As reported by The Verge, “According to interviews with current and former staffers, as well as 58 pages of internal documents obtained by The Verge, Twitter still has a problem with content that sexually exploits children. Executives are apparently well-informed about the issue, and the company is doing little to fix it.” 

Problematic title aside — after all, the suggestion that “child porn” has somehow “ruined” Twitter’s opportunity to profit from the objectification and sexualisation of (predominantly) women is as grotesque as it is poor-in-taste — the article successfully highlights the fact that the platforming and facilitation of the euphemistically labelled “adult content” appears to be increasingly and intractably linked to child sexual abuse material.

(…)

Pulling the focus back to the basis of this article — the quashing of Twitter’s plan to set up its own stall in the marketplace of bodies — the recognition that child sexual abuse material appears wherever other sex industrialisation occurs should not be a surprise.
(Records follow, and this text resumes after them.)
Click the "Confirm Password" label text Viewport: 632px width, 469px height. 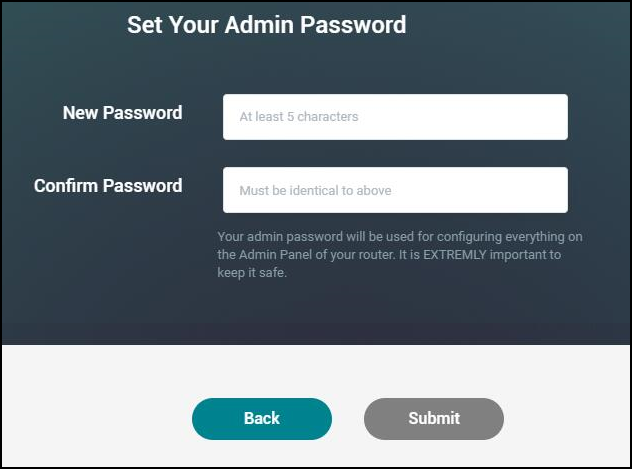click(108, 186)
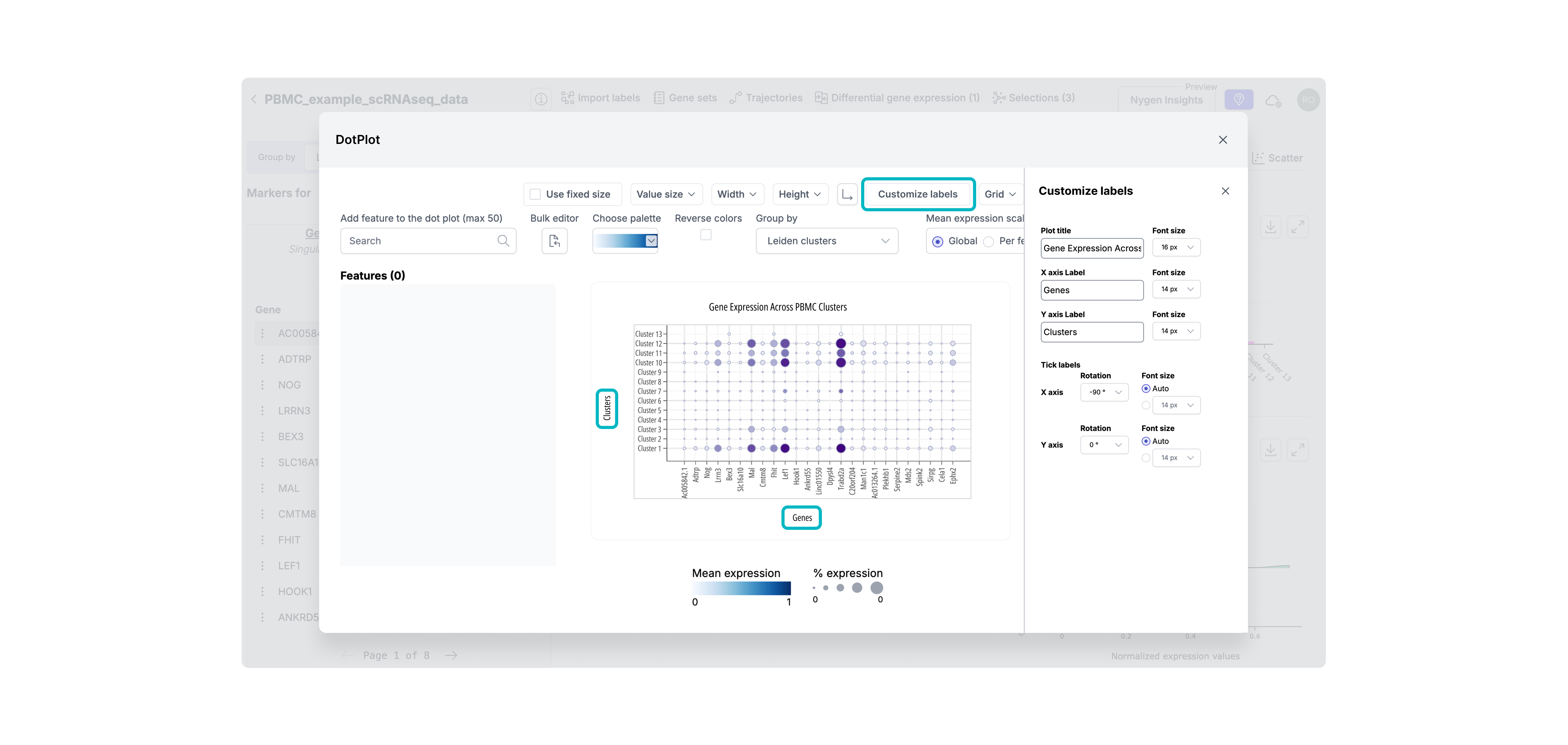Enable the Use fixed size checkbox
The image size is (1568, 745).
coord(535,195)
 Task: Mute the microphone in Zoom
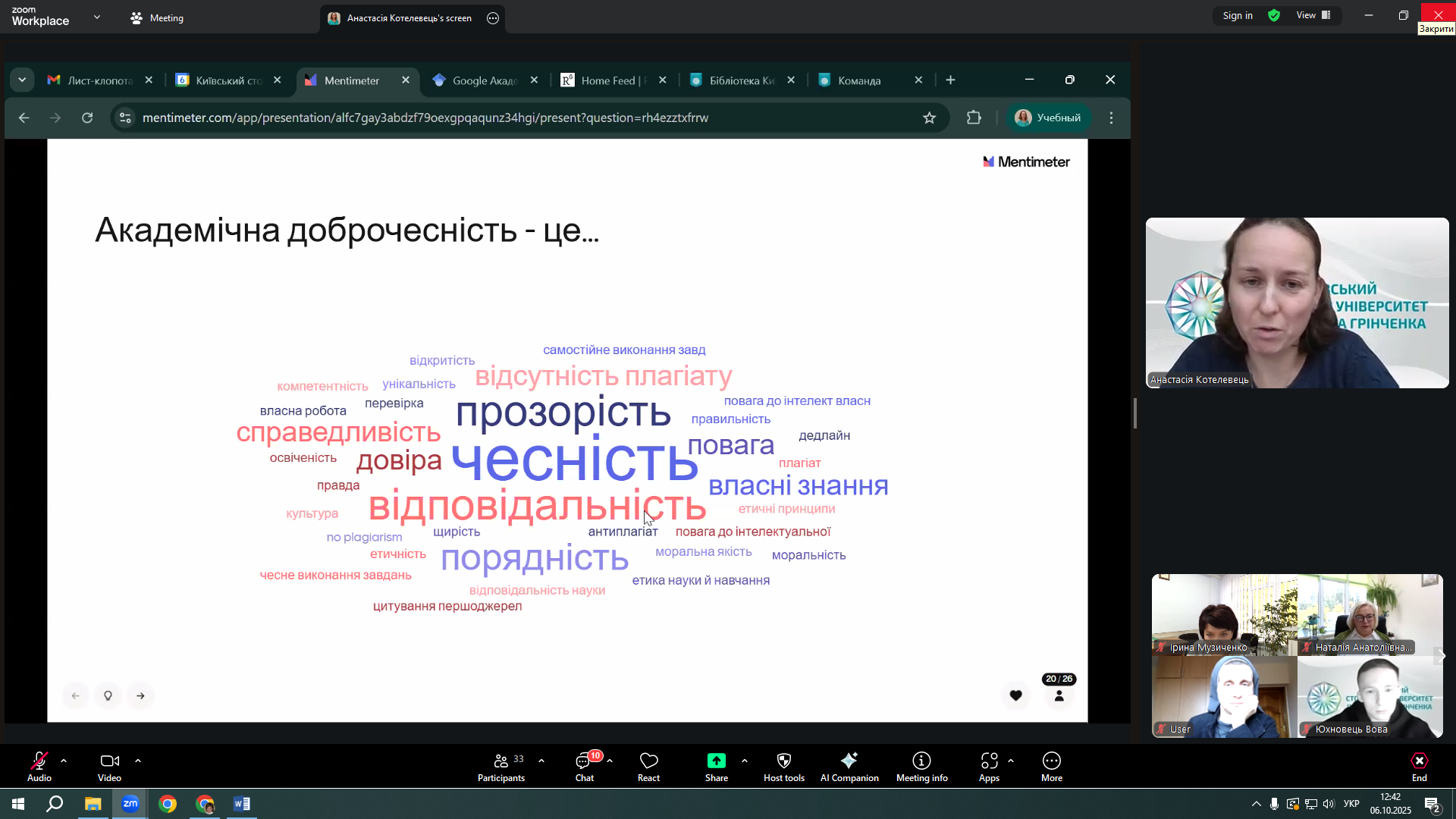pyautogui.click(x=39, y=766)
The company’s own employees noted that “Twitter cannot accurately detect child sexual exploitation and non-consensual nudity at scale”. 

This is just a natural consequence of the floodgates opening. The fact that the porn industry has already far exceeded saturation point for almost every type of adult content, occurring simultaneously with the physical and psychological desire to seek out horrors that one decade ago might have been unimaginable, necessitates the influx and availability of those horrors. The two are inextricably linked. 

Just as porn is inseparable from the bodies that engage in it, the marketplace has now become inseparable from the deluge of harrowing and nauseating content demanded of it. Twitter is right to put a stop to the monetisation of adult content, but to do so on the basis that child sexual abuse material is an unintended consequence misunderstands the issue. This is no longer a bug, but a feature of the porn industry at large.